[Problem requirements]
Copy out the lines of the records below, and only those lines, from the one with "Where should I click to: Click the government" through the one with "The image size is (1000, 800).", exactly as they appear.

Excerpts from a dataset
************

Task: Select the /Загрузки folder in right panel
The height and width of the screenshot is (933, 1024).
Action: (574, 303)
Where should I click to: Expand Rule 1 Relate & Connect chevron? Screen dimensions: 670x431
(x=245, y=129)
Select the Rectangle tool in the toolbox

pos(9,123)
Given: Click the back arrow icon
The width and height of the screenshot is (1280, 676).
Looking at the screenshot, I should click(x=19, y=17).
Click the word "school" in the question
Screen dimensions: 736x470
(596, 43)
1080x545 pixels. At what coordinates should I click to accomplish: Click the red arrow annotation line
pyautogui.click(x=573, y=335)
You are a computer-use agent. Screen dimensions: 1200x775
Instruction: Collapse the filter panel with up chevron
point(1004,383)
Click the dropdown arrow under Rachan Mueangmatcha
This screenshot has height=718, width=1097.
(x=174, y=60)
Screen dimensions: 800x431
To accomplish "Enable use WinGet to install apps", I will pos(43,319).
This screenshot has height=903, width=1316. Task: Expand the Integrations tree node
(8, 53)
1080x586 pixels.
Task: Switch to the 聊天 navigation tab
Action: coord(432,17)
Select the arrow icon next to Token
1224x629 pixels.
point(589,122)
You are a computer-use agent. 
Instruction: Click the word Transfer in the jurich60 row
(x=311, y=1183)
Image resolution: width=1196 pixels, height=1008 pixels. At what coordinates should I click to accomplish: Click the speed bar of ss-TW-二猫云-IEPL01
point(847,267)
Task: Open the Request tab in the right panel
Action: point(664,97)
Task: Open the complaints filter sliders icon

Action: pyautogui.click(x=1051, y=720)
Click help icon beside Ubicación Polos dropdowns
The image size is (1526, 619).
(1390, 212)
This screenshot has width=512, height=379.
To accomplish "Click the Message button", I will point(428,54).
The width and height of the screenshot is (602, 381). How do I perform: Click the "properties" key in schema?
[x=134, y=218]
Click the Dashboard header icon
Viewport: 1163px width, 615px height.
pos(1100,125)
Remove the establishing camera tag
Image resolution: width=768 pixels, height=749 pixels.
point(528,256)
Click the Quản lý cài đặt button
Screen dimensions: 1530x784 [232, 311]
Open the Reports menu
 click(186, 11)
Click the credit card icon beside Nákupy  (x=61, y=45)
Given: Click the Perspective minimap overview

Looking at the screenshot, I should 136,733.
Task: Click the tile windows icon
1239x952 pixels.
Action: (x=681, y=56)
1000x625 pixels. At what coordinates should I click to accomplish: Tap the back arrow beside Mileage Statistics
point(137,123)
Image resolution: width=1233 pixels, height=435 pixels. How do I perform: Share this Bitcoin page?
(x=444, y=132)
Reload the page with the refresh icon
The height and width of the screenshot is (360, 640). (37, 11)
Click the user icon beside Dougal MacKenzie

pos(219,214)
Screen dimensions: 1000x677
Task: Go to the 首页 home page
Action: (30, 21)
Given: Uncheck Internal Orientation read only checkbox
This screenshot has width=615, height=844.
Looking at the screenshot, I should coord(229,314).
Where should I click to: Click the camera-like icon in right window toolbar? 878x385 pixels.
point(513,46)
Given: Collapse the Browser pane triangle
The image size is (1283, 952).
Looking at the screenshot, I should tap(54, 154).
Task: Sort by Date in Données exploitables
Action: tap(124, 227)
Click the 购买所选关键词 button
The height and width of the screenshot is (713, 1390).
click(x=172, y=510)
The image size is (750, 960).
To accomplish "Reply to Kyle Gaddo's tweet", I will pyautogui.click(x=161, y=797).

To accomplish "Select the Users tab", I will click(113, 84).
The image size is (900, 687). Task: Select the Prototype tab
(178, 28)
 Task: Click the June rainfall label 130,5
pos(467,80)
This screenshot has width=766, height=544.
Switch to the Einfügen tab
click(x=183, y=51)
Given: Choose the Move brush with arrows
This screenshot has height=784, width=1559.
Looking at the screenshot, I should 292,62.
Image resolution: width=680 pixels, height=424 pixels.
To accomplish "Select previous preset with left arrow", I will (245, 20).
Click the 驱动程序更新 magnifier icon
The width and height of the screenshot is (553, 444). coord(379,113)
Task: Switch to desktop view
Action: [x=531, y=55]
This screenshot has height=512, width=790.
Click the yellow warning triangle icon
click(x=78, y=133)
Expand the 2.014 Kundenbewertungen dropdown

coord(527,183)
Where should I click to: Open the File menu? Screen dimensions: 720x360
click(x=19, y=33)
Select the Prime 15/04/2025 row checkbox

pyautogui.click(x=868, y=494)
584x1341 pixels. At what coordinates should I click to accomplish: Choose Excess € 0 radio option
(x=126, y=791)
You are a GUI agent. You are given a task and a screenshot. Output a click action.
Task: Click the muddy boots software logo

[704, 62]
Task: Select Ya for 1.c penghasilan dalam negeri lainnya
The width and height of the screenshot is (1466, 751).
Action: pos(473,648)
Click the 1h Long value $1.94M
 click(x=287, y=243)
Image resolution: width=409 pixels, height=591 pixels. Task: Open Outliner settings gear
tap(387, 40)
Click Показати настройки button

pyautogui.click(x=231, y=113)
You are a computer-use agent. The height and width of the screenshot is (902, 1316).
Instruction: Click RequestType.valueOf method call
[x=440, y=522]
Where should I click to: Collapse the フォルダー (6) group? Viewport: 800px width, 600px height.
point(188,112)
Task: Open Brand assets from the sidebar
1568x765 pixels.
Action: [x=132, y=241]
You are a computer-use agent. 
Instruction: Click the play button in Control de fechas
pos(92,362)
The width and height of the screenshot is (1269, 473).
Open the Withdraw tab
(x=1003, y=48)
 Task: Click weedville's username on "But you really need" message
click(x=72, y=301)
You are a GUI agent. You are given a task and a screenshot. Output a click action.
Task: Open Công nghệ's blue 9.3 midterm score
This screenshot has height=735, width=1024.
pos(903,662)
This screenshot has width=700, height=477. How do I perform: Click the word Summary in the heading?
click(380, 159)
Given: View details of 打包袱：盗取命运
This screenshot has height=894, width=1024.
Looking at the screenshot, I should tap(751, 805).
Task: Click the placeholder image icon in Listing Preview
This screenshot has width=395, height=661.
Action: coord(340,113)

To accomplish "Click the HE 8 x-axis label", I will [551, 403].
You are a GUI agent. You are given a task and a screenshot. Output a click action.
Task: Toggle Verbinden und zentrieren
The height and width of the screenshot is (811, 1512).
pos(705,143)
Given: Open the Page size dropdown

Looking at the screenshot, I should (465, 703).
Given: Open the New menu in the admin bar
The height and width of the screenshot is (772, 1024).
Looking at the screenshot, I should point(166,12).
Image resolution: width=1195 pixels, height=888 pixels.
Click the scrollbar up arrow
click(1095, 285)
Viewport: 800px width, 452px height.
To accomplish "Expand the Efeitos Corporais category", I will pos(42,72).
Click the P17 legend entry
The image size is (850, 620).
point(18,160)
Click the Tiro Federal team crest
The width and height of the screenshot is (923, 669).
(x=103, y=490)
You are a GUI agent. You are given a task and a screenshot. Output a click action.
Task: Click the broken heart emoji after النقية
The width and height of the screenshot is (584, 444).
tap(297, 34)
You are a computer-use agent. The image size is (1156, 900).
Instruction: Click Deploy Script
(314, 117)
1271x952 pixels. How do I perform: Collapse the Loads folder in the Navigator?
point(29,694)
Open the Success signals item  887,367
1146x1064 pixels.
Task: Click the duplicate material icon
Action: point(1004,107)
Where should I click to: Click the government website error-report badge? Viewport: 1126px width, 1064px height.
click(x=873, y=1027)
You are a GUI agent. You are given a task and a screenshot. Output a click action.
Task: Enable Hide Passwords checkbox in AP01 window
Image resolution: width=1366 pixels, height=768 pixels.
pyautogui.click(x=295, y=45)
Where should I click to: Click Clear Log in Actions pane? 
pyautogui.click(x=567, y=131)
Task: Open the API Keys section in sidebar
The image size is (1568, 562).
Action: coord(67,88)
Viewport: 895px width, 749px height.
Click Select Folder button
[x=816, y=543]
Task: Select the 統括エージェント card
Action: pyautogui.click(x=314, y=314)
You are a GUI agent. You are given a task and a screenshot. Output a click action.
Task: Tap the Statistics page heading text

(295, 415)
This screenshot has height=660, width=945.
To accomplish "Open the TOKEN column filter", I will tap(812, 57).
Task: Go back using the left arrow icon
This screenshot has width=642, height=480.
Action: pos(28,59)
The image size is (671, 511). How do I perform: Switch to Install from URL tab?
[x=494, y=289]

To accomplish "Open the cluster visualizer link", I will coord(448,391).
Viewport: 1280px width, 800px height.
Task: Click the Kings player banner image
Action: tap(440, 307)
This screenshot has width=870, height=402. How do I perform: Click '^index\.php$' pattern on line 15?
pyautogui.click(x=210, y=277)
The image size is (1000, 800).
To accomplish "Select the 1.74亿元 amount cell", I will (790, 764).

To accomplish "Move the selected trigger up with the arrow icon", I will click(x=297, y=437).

************

[Written solution]
Where should I click to: Click the government website error-report badge? Viewport: 1126px width, 1064px height.
click(x=873, y=1027)
You are a GUI agent. You are given a task and a screenshot. Output a click action.
Task: Enable Hide Passwords checkbox in AP01 window
Image resolution: width=1366 pixels, height=768 pixels.
pyautogui.click(x=295, y=45)
Where should I click to: Click Clear Log in Actions pane? 
pyautogui.click(x=567, y=131)
Task: Open the API Keys section in sidebar
The image size is (1568, 562).
Action: coord(67,88)
Viewport: 895px width, 749px height.
Click Select Folder button
[x=816, y=543]
Task: Select the 統括エージェント card
Action: pyautogui.click(x=314, y=314)
You are a GUI agent. You are given a task and a screenshot. Output a click action.
Task: Tap the Statistics page heading text

(295, 415)
This screenshot has height=660, width=945.
To accomplish "Open the TOKEN column filter", I will tap(812, 57).
Task: Go back using the left arrow icon
This screenshot has width=642, height=480.
Action: pos(28,59)
The image size is (671, 511). How do I perform: Switch to Install from URL tab?
[x=494, y=289]

To accomplish "Open the cluster visualizer link", I will coord(448,391).
Viewport: 1280px width, 800px height.
Task: Click the Kings player banner image
Action: tap(440, 307)
This screenshot has width=870, height=402. How do I perform: Click '^index\.php$' pattern on line 15?
pyautogui.click(x=210, y=277)
The image size is (1000, 800).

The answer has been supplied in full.